> _Text shown_:
The Music and the 1920s become the 1930s both sides of the Atlantic

One of the pioneers of the raucous, rapid-fire, eight-to-the-bar piano style described as ‘BOOGIE’ was Jimmy Yancey.  Born in Chicago in 1896 he worked in vaudeville as a singer and tap dancer – starting at the age of 6 – before taking up the piano in 1915.  Although he did not make a recording until 1939 his student – Meade “Lux” Lewis – would become one of the first to document the boogie-woogie piano style on record with his 1927 ‘Honky Tonk Train Blues’ – a masterpiece of intricate cross-rhythms that highlighted Lewis’s skills.   In this same year Pine Top Smith gathered widespread attention with the catchy ‘Pine Top’s Boogie-Woogie’.

> _Dataset excerpt_:
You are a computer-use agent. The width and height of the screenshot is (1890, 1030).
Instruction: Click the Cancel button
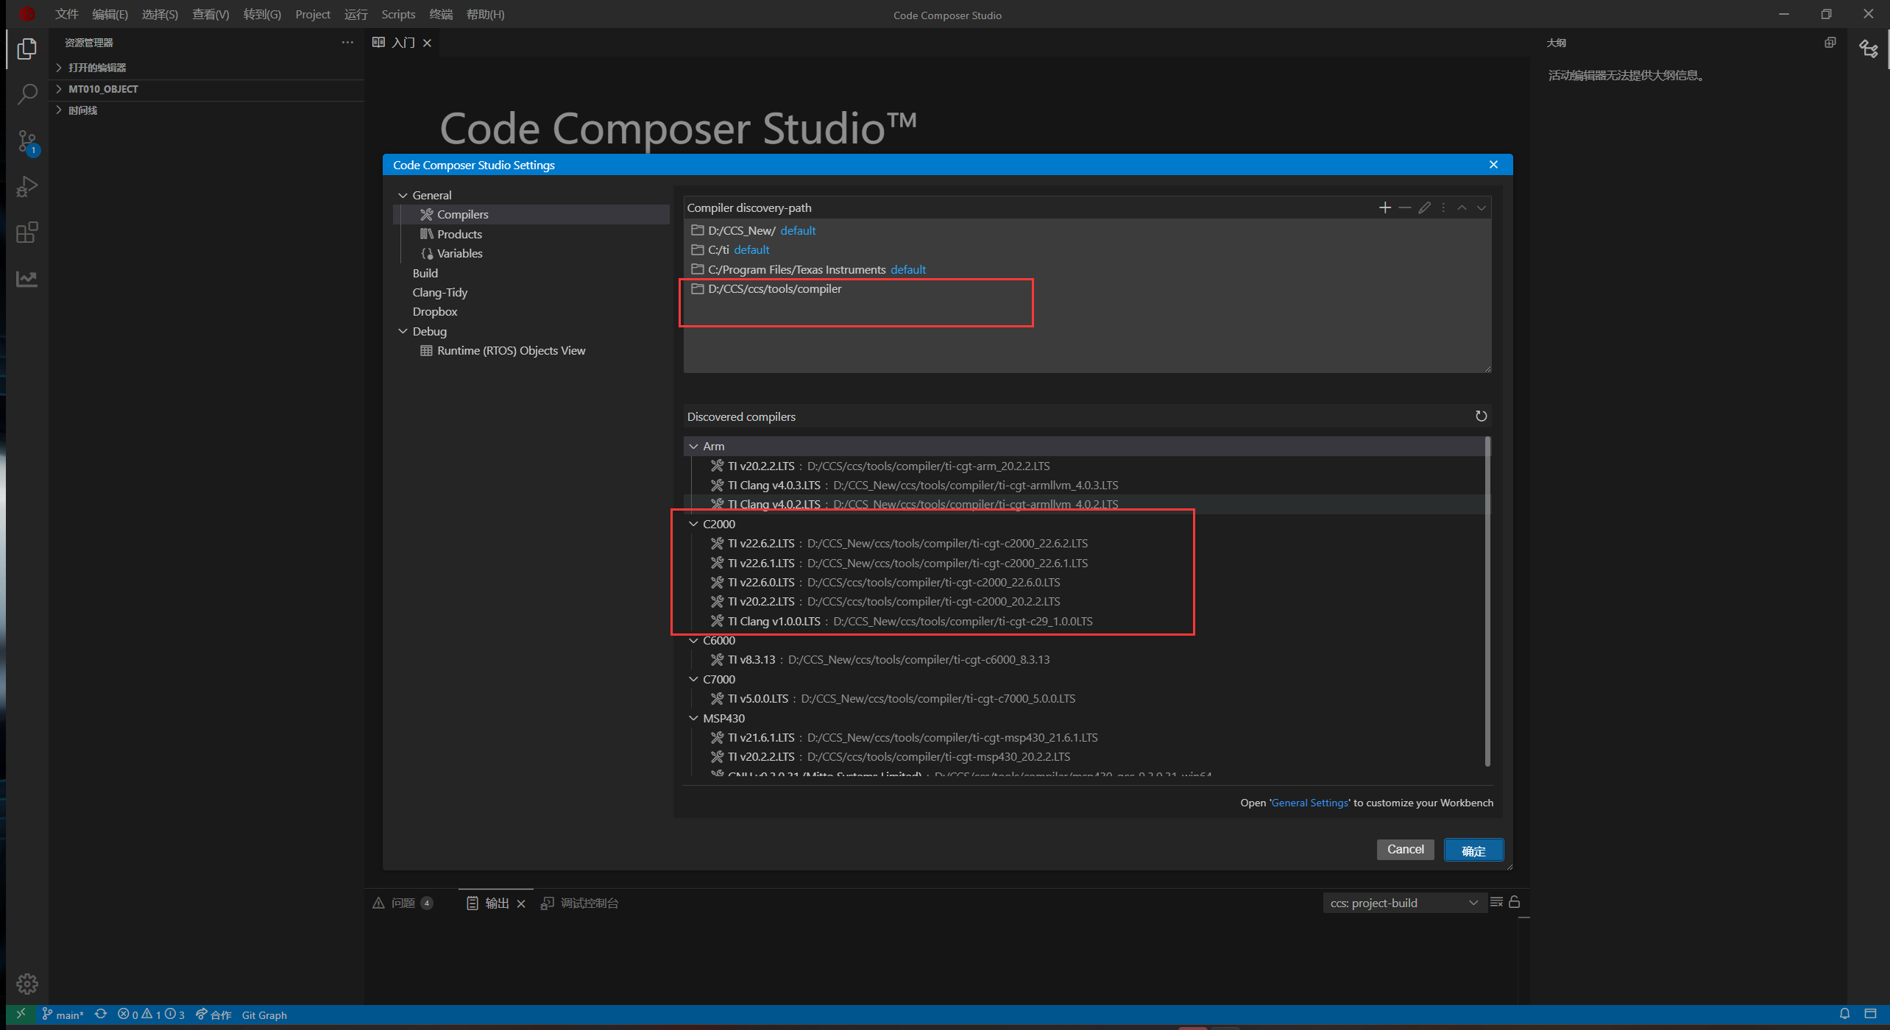tap(1404, 850)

> _Directives_:
A – Reproduce the boogie-woogie passage word for word, from "One of the pioneers" down to "catchy ‘Pine Top’s Boogie-Woogie’.".
B – In the boogie-woogie passage, what year did Jimmy Yancey take up the piano?
C – Carry the boogie-woogie passage on past its final sentence.
The lines after the text aren't needed for anything here.

> _Solved problems_:
A –
One of the pioneers of the raucous, rapid-fire, eight-to-the-bar piano style described as ‘BOOGIE’ was Jimmy Yancey.  Born in Chicago in 1896 he worked in vaudeville as a singer and tap dancer – starting at the age of 6 – before taking up the piano in 1915.  Although he did not make a recording until 1939 his student – Meade “Lux” Lewis – would become one of the first to document the boogie-woogie piano style on record with his 1927 ‘Honky Tonk Train Blues’ – a masterpiece of intricate cross-rhythms that highlighted Lewis’s skills.   In this same year Pine Top Smith gathered widespread attention with the catchy ‘Pine Top’s Boogie-Woogie’.

B – 1915

C –
The 1930s were a crucial period in the development of the blues. It was then that the Mississippi Delta blues performers Charley Patton, Son House and Robert Johnson travelled throughout the southern states, singing about their woes, freedom, love and sex to community after community.  Johnson – who allegedly made a pack with ‘The Devil’ in order to become a better guitar player – was the first true blues performance artist.  On the east coast, musicians such as Blind Boy Fuller, Sonny Terry and the Rev Gary Davis developed a more folksy, ‘Piedmomt Blues’ style.  Meanwhile, in Kansas City, Count Basie was absorbing the blues and – reinjecting it into the big band jazz style of the swing era.  In New York Billie Holiday, one of the most famous blues/jazz singers of all time’s, began captivating audiences with her haunting, sensuous voice.  We’ll come back to her another day.

In the 1930s, Great Britain was not without its’ own performers.  Jack Hylton – born John Greenhalgh Hilton in 1892 – was an English pianist, composer, band leader and impresario that rose to prominence during the British dance band era.  Being referred as the “British King of Jazz” and “The Ambassador of British Dance Music” by the musical press, not only because of his popularity which extended throughout the world, but also for his use of unusually large ensembles for the time and his polished arrangements.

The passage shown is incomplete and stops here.